> [Stated exercise A] Please edit the records from the line containing "click on +994993012422." through the line containing "What do you see at coordinates (1114, 540)", replacing "screenshot" with "screen capture" and leaving everything else unchanged. Give only those lines.
## BEGIN Excerpt provided
Japan’s salarymen ― sad, fat punching-bags, foot soldiers of Japan Inc

Japan’s salaryman worked hard during the week ― he was expected to be in the office early and to socialise in the evening. — Reuters pic
Japan’s salaryman worked hard during the week ― he was expected to be in the office early and to socialise in the evening. — Reuters pic

TOKYO, Oct 9 ― In a Tokyo karaoke booth thick with cigarette smoke, Shinsuke Chiba's eyes bulge as the 41-year-old rips into an enthusiastic, if somewhat misjudged, rendition of the Sex Pistols' “Anarchy in the UK”.

Jacket folded neatly on his briefcase and necktie loosened only slightly, insurance broker Chiba is no Johnny Rotten, but earns hearty applause from his workmates nonetheless, before passing the microphone with a bow and raising his beer glass with a drunken leer.

“I wanted to be an astronaut when I was a kid,” father-of-two Chiba told AFP. “My dad told me to stop being silly. He worked for (Japanese computer giant) Fujitsu for 40 years and wanted me to work for Fujitsu too.

“But I failed the exam,” he added over the din as a colleague belted out a Japanese folk song. “I've been in insurance for 13 years. It is getting tougher with the economy the way it is.”

Chiba's party of five fit the stereotype of the “salaryman” to a tee, guzzling beers and smoking at a furious pace as the clock ticked towards the last train on a rainy Thursday night.

Japan's identikit corporate samurai are cultural shorthand for the world of work, an army of back office grafters that swelled as the country's post-war economic miracle took shape.
## END Excerpt provided
> [Stated exercise B] Write out the article on Japan's salarymen word for word.
## BEGIN Dataset entries
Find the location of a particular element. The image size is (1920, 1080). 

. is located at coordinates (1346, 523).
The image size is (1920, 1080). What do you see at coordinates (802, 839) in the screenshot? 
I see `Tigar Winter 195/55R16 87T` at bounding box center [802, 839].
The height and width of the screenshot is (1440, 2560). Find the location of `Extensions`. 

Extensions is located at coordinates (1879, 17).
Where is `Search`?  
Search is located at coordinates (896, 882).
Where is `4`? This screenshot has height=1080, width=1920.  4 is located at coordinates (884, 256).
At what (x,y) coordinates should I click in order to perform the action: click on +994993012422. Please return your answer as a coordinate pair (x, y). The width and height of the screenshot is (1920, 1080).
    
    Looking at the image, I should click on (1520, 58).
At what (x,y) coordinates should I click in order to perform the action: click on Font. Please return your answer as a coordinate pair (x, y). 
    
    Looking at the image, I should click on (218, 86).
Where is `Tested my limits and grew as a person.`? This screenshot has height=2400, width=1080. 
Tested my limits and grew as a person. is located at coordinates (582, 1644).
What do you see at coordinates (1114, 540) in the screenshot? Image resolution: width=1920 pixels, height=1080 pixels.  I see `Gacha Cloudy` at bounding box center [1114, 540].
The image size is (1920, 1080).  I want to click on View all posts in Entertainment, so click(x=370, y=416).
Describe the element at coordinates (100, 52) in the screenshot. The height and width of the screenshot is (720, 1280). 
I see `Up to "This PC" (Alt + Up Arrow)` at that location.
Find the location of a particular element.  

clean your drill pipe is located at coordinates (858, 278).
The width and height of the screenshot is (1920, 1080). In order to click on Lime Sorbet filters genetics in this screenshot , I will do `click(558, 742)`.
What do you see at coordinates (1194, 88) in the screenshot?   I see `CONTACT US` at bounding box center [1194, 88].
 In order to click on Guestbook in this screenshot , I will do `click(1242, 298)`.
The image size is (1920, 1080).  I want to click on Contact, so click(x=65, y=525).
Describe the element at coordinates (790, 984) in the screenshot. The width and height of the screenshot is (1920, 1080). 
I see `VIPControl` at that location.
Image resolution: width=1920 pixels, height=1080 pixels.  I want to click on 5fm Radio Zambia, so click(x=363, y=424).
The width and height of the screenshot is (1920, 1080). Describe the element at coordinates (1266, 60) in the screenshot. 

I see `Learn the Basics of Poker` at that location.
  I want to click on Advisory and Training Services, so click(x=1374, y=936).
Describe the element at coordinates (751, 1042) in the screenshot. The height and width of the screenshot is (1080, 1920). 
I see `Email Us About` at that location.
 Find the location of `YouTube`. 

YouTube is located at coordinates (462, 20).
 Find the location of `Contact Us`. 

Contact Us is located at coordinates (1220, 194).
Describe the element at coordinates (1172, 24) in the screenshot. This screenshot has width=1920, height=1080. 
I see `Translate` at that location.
## END Dataset entries
> [Complete answer A]
At what (x,y) coordinates should I click in order to perform the action: click on +994993012422. Please return your answer as a coordinate pair (x, y). The width and height of the screen capture is (1920, 1080).
    
    Looking at the image, I should click on (1520, 58).
At what (x,y) coordinates should I click in order to perform the action: click on Font. Please return your answer as a coordinate pair (x, y). 
    
    Looking at the image, I should click on (218, 86).
Where is `Tested my limits and grew as a person.`? This screen capture has height=2400, width=1080. 
Tested my limits and grew as a person. is located at coordinates (582, 1644).
What do you see at coordinates (1114, 540) in the screen capture? Image resolution: width=1920 pixels, height=1080 pixels.  I see `Gacha Cloudy` at bounding box center [1114, 540].

> [Complete answer B]
Japan’s salarymen ― sad, fat punching-bags, foot soldiers of Japan Inc

Japan’s salaryman worked hard during the week ― he was expected to be in the office early and to socialise in the evening. — Reuters pic
Japan’s salaryman worked hard during the week ― he was expected to be in the office early and to socialise in the evening. — Reuters pic

TOKYO, Oct 9 ― In a Tokyo karaoke booth thick with cigarette smoke, Shinsuke Chiba's eyes bulge as the 41-year-old rips into an enthusiastic, if somewhat misjudged, rendition of the Sex Pistols' “Anarchy in the UK”.

Jacket folded neatly on his briefcase and necktie loosened only slightly, insurance broker Chiba is no Johnny Rotten, but earns hearty applause from his workmates nonetheless, before passing the microphone with a bow and raising his beer glass with a drunken leer.

“I wanted to be an astronaut when I was a kid,” father-of-two Chiba told AFP. “My dad told me to stop being silly. He worked for (Japanese computer giant) Fujitsu for 40 years and wanted me to work for Fujitsu too.

“But I failed the exam,” he added over the din as a colleague belted out a Japanese folk song. “I've been in insurance for 13 years. It is getting tougher with the economy the way it is.”

Chiba's party of five fit the stereotype of the “salaryman” to a tee, guzzling beers and smoking at a furious pace as the clock ticked towards the last train on a rainy Thursday night.

Japan's identikit corporate samurai are cultural shorthand for the world of work, an army of back office grafters that swelled as the country's post-war economic miracle took shape.